Previous approaches to interfacing applications include non-standard interfaces and open-standard interfaces. Customized development of non-standard interfaces between applications is a common practice today for all enterprises. The work is typically performed by in-house information-technology (IT) engineers, by application vendors, or by independent software consultants. Alternatively, manual coding of open-standard interfaces between applications may be implemented. Open-standard interfaces may include Service Oriented Architecture (SOA), J2EE, WSDL, SOAP, XML, or others from specific industries like the Telemanagement Forum SID (www.tmforum.org) or the Operations Support System through Java (OSS/J) Initiative (www.ossj.org) in the telecommunications sector.
These approaches have disadvantages. First, customized development of interfaces is a very labor intensive task given that enterprise application interfaces are numerous, very complex, and expensive to maintain. Thus, a very large portion of an IT budget may be consumed by the integration and maintenance of interfaces. Second, upgrades or modifications to an underlying application may render an interface inoperable given that interfaces to applications are often tightly coupled to the applications. Thus, an application change may require additional upgrades or changes to a corresponding interface. Third, the architecture of an interface is often known only to the particular engineers who developed the interface. Thus, delays, malfunctions, and interruptions can result when certain engineers are unavailable to assist with ongoing interface problems.

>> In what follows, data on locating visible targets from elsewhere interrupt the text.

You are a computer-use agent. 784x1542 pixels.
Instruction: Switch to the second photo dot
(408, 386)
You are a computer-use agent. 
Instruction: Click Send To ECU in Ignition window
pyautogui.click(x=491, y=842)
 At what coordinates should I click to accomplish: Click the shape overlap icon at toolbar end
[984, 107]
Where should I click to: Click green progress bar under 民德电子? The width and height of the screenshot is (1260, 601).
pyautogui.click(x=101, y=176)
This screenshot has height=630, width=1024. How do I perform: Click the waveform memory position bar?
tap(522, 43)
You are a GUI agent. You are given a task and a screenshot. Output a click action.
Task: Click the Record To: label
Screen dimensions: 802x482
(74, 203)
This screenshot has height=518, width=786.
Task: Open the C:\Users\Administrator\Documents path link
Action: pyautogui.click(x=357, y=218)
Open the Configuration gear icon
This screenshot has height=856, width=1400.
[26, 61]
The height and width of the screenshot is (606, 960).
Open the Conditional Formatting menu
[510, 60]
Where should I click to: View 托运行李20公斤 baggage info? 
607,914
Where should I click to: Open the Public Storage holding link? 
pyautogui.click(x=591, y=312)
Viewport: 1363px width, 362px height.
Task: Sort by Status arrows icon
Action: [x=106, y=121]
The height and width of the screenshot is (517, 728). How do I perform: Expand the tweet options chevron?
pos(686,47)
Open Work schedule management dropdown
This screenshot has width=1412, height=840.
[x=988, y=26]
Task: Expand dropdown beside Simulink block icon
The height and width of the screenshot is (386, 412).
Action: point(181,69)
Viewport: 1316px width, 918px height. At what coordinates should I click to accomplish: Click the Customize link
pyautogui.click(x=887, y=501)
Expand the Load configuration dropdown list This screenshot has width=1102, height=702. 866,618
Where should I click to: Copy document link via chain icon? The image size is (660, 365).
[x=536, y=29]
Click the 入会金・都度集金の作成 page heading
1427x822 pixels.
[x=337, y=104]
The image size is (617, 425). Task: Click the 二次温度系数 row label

Open-standard interfaces, like those defined in the Service Oriented Architecture (SOA), address some of the above concerns. To begin, open-standard interfaces are often loosely coupled to prevent changes in underlying applications from affecting an interface. However, open-standards interfaces are still difficult to design, specify, develop, and maintain specifically because open-standard interfaces require that files be exactly defined in accordance to certain standard rules. Defining files is laborious, tedious, and time consuming.